Я не мог взять Марту с собой: она не должна была видеть мертвую Лику. Если она задастся вопросом, кто убил мою любовницу, то сразу же получит на него ответ: конечно же, только я и мог это сделать…
А если я покажу ей трупы киллеров, которые охотились на ее мужа? Вряд ли она подумает, что это моя работа. Зато, возможно, расскажет, где Семен Сальников так научился стрелять.
Я решил показать Марте дом, в котором жил ее муж, вместе с ней заглянуть в тайный проход под забором. Но уже в самом начале пути осознал свою ошибку.
– Расскажи мне про Семена, – тихо попросила она.
Я качнул головой. Нельзя рассказывать о «геройствах» Сальникова. Он поступил подло, усыпив меня. И жестоко, застрелив киллеров. Но все же я должен хранить молчание. Хотя бы потому, что Сальников мог сдать меня в ответ, рассказав, как я убил Лику. Жене мог рассказать, следователю, журналисту, всем сразу.
– Почему ты молчишь?
– А может, не было ничего? Может, я все придумал?
– Не придумал, – покачала головой Марта.
– Я не знаю, кого он оставил там в машине. Знаю только, что у него носом пошла кровь. Во время вашего последнего с ним разговора.
Мы ехали в Крынку часа три, не меньше, большую часть пути Сальников молчал, но кое-что все-таки рассказал. И кое-чем из этого я мог поделиться с Мартой.
– Да, была кровь.
– Платок с кровью ты нашла уже потом. Эту кровь потом и взяли на экспертизу.
– Взяли. – Марта кивала, завороженно глядя на меня.
Такие подробности я мог узнать только от нее и от самого Сальникова.
– Это была не Семена кровь. Это была кровь человека, которого нашли в машине… Твой Семен – хитрый сукин сын.
– И как эта кровь… – Марта осеклась.
Действительно, какая разница, как кровь одного человека оказалась на платке другого? Тем более что этот другой человек с приставкой «недо» все тщательно спланировал и с успехом осуществил.

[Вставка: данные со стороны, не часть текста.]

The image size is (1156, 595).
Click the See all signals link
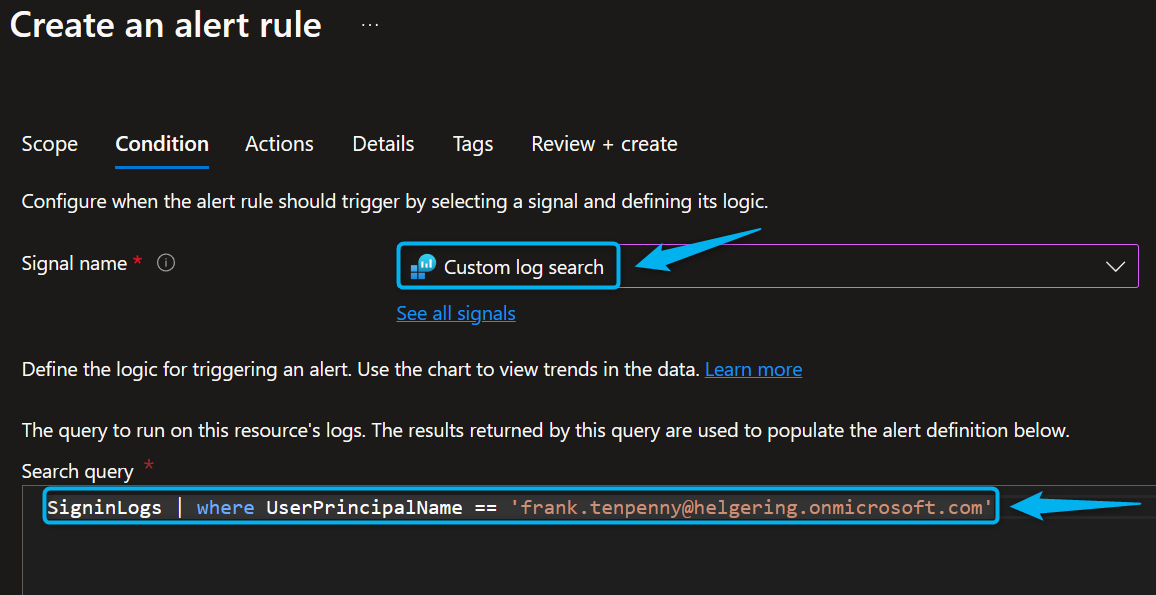click(x=456, y=314)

– А как человек оказался в машине?
Вот этот вопрос она проговорила полностью, потому как он имел большое значение, прежде всего для нее. Я молчал, чтобы она сама сделала вывод.
– Поверить в это не могу, – выдохнула Марта.
Лучше бы Сальников явился к ней с того света, а не с этого. Это бы избавило ее от страшных и не очень вопросов. Сейчас, например, она могла усомниться в его к ней чувствах. Может, он и не любил ее никогда, а она целый год, считай, жила на кладбище.
– И где Семен все это время жил?
– Думаю, нам не нужно туда ехать.
– Но ты же хотел мне показать.
– Не надо было вообще о нем говорить.
– Почему?
– Возможно, ты уже снова вдова. На этот раз реальная.
– Как это вдова?! – встрепенулась Марта.
Я мрачно усмехнулся, глянув на нее. Каша у нее в голове, с тараканами. Она так и не поняла до конца, что произошло.
– Похитили твоего мужа.
– Но не убили же… Или убили?! – Марта приложила пальцы ко рту и закрыла глаза. Какое-то время молчала, не в силах говорить, наконец спросила:
– Что ты говорил про Катышева?
– От него уши растут.
– Семен говорил?
– От него он и прятался.
– От него?
– Ну, ты же не думаешь, что от тебя?
– Я-то ему чем не угодила?
– Не важно, что было, важно, что есть.
– Значит, Катышев ему угрожал?
Я не собирался отвечать на этот вопрос. Хотя бы потому, что на самом деле ничего толком не знал. Сальников сам говорил, что ему верить нельзя.